The “Regulations of the State Council of China on Outward Investment” (hereinafter referred to as the “Regulations”) will take effect on July 1, 2026. Article 22 has emerged as a critical focal point for the international arbitration community. This article sets a clear “Compliance Redline” for Chinese parties providing evidence in overseas proceedings.
What is Article 22? #
It mandates that Chinese domestic organizations or individuals involved in overseas arbitration or litigation must comply with laws regarding State Secrets, Data Security, Personal Information Protection, Technology Export Management, and Export Control when providing evidence. If official approval is required, legal procedures must be strictly followed.
Deep Dive: Strategic Implications for Arbitration: #
1. The “Compliance Buffer” for Evidence Disclosure #
Arbitral tribunals typically follow a strict procedural timetable.
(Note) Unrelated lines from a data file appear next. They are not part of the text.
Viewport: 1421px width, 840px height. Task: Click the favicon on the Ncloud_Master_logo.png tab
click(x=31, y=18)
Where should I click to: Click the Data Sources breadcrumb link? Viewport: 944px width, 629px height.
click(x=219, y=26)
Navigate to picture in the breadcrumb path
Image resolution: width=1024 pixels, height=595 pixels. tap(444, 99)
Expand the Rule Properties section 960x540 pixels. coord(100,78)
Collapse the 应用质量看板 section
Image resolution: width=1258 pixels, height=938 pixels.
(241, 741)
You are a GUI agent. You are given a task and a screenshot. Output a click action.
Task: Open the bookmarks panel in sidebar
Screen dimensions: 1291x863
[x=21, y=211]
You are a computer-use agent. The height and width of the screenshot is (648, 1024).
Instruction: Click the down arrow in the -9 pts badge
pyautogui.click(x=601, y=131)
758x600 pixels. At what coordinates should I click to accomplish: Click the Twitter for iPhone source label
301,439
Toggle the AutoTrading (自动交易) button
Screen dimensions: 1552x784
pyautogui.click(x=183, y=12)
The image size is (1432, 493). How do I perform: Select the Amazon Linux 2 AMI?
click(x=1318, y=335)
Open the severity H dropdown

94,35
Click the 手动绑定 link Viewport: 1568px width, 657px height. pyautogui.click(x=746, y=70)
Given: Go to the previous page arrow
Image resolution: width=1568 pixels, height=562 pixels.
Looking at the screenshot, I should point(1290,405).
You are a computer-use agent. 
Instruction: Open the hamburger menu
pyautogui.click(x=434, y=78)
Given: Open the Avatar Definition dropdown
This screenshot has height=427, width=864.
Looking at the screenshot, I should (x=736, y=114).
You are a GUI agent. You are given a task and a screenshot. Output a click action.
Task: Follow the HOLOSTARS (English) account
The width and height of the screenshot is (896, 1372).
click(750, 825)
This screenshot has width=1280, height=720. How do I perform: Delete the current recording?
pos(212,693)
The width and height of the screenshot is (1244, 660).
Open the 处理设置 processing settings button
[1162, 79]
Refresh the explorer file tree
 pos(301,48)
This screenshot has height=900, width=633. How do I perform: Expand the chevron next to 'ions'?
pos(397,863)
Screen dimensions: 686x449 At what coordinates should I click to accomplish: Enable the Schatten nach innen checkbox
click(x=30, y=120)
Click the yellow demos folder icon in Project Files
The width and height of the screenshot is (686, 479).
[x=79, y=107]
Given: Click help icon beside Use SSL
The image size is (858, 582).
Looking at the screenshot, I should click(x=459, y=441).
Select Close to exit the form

However, the administrative approval processes required by Article 22 (such as assessments of important data exports or reviews of sensitive technologies) have statutory timelines. Failing to account for these “unavoidable” domestic legal obligations may place Chinese parties in a dilemma of “violating the arbitral tribunal’s order” and “violating their domestic laws.”
2. 【Best Practice】Negotiating “Compliance Time” in Evidence Protocols #
To mitigate this risk, practitioners should proactively include”Regulatory Grace Periods” when drafting or negotiating the Evidence Protocol. Specifically, parties should explicitly agree that each side must reserve reasonable time for the other to fulfill its domestic compliance and administrative approval obligations. This ensures that regulatory hurdles are recognized as legitimate procedural factors rather than tactical delays.
3. Data and Technology Sovereignty #
Article 22 explicitly covers data and technology export management. In disputes involving high-tech sectors or critical infrastructure, providing technical specifications or datasets could trigger national security reviews. Understanding these boundaries early is paramount to maintaining the integrity of the case.
Actionable Strategy for Practitioners: #
Pre-emptive Classification: Early in the dispute, conduct a “security audit” of potential evidence to identify items subject to export control or data protection restrictions.
Procedural Transparency: During the first Case Management Conference (CMC), use Article 22 to inform the tribunal of domestic legal requirements and integrate “Compliance Time” into the first Procedural Order (PO1).
Alternative Production Methods: For evidence restricted from cross-border transfer, negotiate for alternative presentation methods such as redaction, summarization, or other alternatives.
Conclusion: #
Article 22 signals that compliance is no longer just a back-office function, it is afront-line tactical element that can dictate the outcome of international disputes.